VC’s would be happier committing money if companies have in essence been peer reviewed and have had access to good advice. EI will get awake up call hopefully and begin to “get it”. My own opinion is that EI should oversee that money isn’t being abused, but bascially give the money away with zero expectation of a return. Failure is still not as well accepted as it is the American context. EI only investing in dead certs defeats the whole idea of whats needed to foster the best startup culture.
I’m not talking about raising a ton of money for large startups, more like following the Y Combinator model of initialing seeding up to $10-15,000 and if anything had potential help the company raise other funding through the usual support agencies or VC’s. Anybody on the funding side of this collaborative project would be able to choose where their money is invested rather than a kitty that is dispensed by somebody else.
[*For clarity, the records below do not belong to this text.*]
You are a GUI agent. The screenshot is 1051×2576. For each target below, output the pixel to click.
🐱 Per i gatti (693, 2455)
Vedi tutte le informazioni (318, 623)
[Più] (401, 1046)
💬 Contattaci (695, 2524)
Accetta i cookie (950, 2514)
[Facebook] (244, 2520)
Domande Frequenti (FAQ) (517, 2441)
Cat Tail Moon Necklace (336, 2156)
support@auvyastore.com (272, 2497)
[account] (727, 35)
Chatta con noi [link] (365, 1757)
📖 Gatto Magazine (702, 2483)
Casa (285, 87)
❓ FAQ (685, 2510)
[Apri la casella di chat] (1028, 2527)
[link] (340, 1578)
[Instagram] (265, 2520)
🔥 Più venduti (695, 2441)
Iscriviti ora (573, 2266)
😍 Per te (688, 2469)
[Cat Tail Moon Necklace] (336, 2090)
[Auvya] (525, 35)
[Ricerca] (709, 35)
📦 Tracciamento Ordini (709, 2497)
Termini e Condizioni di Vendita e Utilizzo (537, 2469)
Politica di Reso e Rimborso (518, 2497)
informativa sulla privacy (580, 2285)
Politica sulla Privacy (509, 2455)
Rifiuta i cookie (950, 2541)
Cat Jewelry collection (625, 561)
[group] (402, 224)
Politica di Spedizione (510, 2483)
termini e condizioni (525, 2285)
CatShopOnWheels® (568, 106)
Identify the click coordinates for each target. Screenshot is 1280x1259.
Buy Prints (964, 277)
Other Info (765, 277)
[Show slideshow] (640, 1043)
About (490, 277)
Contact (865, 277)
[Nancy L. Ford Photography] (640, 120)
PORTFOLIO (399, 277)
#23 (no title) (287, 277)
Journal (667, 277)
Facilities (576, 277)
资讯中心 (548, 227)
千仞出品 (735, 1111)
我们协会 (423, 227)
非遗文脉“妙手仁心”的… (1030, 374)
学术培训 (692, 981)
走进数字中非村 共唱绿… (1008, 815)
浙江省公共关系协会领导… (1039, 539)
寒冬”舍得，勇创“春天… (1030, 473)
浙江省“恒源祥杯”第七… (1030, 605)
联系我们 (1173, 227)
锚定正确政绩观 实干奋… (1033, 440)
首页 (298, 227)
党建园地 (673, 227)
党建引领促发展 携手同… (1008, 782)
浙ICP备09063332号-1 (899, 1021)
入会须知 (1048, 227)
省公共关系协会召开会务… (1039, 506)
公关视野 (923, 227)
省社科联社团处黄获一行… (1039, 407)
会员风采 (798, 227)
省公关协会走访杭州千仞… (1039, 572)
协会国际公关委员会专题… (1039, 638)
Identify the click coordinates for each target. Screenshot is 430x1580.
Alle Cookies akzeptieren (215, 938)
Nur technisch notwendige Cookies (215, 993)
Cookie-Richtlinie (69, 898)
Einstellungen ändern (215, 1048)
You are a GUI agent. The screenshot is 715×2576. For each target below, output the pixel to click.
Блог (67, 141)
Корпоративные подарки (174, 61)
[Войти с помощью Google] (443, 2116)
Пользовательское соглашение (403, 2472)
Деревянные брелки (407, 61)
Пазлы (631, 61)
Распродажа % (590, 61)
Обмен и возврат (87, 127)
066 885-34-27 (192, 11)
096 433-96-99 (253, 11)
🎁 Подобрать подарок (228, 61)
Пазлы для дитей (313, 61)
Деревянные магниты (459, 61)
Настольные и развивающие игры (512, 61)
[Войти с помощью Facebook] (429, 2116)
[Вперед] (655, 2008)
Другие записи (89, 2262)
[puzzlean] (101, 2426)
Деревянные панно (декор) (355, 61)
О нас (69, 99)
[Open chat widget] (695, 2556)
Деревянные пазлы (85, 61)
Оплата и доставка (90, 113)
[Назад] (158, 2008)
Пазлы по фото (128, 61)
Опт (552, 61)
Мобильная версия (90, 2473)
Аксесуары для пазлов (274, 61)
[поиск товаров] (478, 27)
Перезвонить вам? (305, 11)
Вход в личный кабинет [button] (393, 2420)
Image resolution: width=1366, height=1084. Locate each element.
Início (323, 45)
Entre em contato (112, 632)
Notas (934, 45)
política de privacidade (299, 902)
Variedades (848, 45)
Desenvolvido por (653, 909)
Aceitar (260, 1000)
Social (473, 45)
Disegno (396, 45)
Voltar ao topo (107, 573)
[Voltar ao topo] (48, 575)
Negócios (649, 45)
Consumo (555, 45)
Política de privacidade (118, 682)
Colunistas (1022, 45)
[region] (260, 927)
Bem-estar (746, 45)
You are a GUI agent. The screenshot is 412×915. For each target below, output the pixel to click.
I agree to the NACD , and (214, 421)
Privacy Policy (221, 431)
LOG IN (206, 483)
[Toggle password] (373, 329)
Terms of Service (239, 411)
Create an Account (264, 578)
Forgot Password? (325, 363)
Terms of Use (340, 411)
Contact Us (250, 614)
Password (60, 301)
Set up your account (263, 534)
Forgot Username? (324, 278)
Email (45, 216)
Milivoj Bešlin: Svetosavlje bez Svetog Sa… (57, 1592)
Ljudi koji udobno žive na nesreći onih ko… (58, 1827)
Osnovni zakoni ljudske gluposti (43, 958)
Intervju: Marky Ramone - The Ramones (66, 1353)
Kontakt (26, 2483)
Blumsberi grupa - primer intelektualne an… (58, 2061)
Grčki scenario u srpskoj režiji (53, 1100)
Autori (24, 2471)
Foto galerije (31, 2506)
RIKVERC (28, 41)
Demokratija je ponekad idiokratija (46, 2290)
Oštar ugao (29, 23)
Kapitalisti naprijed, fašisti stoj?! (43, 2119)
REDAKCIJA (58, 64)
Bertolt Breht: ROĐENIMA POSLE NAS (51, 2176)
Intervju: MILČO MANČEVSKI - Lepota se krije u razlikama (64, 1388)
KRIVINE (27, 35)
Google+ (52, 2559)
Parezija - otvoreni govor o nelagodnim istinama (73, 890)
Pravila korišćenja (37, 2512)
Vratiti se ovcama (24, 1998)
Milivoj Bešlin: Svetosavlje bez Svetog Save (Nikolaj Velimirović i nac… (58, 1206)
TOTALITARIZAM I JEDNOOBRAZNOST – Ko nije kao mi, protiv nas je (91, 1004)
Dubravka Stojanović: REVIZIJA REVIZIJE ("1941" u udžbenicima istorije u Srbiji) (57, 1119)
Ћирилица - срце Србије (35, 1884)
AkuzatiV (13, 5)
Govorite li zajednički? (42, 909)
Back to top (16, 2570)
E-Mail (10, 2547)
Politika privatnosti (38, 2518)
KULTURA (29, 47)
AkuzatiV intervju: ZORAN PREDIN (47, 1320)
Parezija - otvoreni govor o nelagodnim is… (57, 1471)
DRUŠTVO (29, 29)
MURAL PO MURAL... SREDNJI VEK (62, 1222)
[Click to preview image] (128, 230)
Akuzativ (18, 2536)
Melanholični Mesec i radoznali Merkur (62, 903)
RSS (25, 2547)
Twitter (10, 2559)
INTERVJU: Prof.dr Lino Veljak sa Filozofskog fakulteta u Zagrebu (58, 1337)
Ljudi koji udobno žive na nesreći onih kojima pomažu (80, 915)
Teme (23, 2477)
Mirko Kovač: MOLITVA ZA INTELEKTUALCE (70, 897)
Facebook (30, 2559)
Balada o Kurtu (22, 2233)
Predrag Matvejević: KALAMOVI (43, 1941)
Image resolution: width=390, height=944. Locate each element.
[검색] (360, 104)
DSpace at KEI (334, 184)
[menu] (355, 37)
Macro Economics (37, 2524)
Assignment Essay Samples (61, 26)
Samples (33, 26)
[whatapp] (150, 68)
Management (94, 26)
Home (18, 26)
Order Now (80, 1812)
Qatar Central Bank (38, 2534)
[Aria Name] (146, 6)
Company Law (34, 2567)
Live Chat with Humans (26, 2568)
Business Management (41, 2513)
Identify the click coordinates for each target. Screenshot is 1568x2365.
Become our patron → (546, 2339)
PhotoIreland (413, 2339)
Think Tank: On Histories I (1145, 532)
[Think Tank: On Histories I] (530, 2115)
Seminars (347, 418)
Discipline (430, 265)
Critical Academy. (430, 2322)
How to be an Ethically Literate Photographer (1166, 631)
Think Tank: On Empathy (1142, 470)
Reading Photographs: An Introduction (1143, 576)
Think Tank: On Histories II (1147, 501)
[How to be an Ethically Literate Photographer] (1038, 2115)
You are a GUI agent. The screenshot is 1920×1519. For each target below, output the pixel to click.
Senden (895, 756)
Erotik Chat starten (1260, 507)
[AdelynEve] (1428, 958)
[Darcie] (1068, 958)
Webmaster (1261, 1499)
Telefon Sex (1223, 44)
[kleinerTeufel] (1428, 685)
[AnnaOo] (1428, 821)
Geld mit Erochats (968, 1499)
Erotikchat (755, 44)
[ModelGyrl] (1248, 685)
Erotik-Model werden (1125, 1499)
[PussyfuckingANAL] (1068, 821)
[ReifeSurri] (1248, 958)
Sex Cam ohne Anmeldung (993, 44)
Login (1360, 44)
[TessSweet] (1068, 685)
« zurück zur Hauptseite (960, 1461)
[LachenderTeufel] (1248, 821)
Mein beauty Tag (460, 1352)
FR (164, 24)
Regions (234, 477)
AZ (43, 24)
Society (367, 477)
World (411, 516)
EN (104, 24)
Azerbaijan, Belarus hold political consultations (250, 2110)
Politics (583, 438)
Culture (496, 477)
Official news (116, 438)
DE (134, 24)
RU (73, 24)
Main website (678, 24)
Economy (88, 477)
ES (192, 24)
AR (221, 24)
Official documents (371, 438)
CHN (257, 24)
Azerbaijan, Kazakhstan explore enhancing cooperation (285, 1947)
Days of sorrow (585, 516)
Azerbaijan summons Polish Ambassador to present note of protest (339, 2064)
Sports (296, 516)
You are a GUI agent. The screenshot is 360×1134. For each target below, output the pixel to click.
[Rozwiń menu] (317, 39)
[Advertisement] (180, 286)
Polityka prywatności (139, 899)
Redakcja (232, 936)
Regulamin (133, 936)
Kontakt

Other benefits, are that the tech investors will “train” as VCs for comparatively little investment, leading to bigger and better things down the line. Personally, I’d like to be able to spread my own risk as small company and have some interest (however small) in other small businesses. That in itself will foster incentive for the broader community to thrive.
Paul Walsh
March 29th, 2007 at 4:54 pm
Lal – try ctrl + alt + 4 for the Euro symbol
Lal
March 29th, 2007 at 6:35 pm
b…. means ? – is that a stammer or a guessing game?
David and Paul made some interesting remarks also over on http://segala.com/blog/european-startups-vs-the-us-upstarts/
the ‘Irish International Business Network’ sounds interesting and hoping it has some teeth.
David’s post had some more ideas on the “Irish tech community should setup their own mini-VC fund”
and also a topic I touched on regarding ‘camp’ http://web2ireland.org/2007/03/15/fancy-a-trip-to-sunny-colorado-and-go-play-at-getting-your-startup-going/ but in an Irish setting.
I’ll post seperately on that and thought/services regd. Enterprise Ireland and what ‘help’ that I can see (from outside) and some (hopeful) insight.
Lal
April 13th, 2007 at 12:15 am
Take a look at what a VERY EXPERIENCED INTERNET guru is doing with his money
Out of enterprise into very small consumer web startups http://blog.softtechvc.com/2007/03/looking_back_at.html
Lal
David Copithorne
April 14th, 2007 at 3:58 am
Good pointer (to Clavier), Lal, he’d dropped off my blog reading radar for some reason.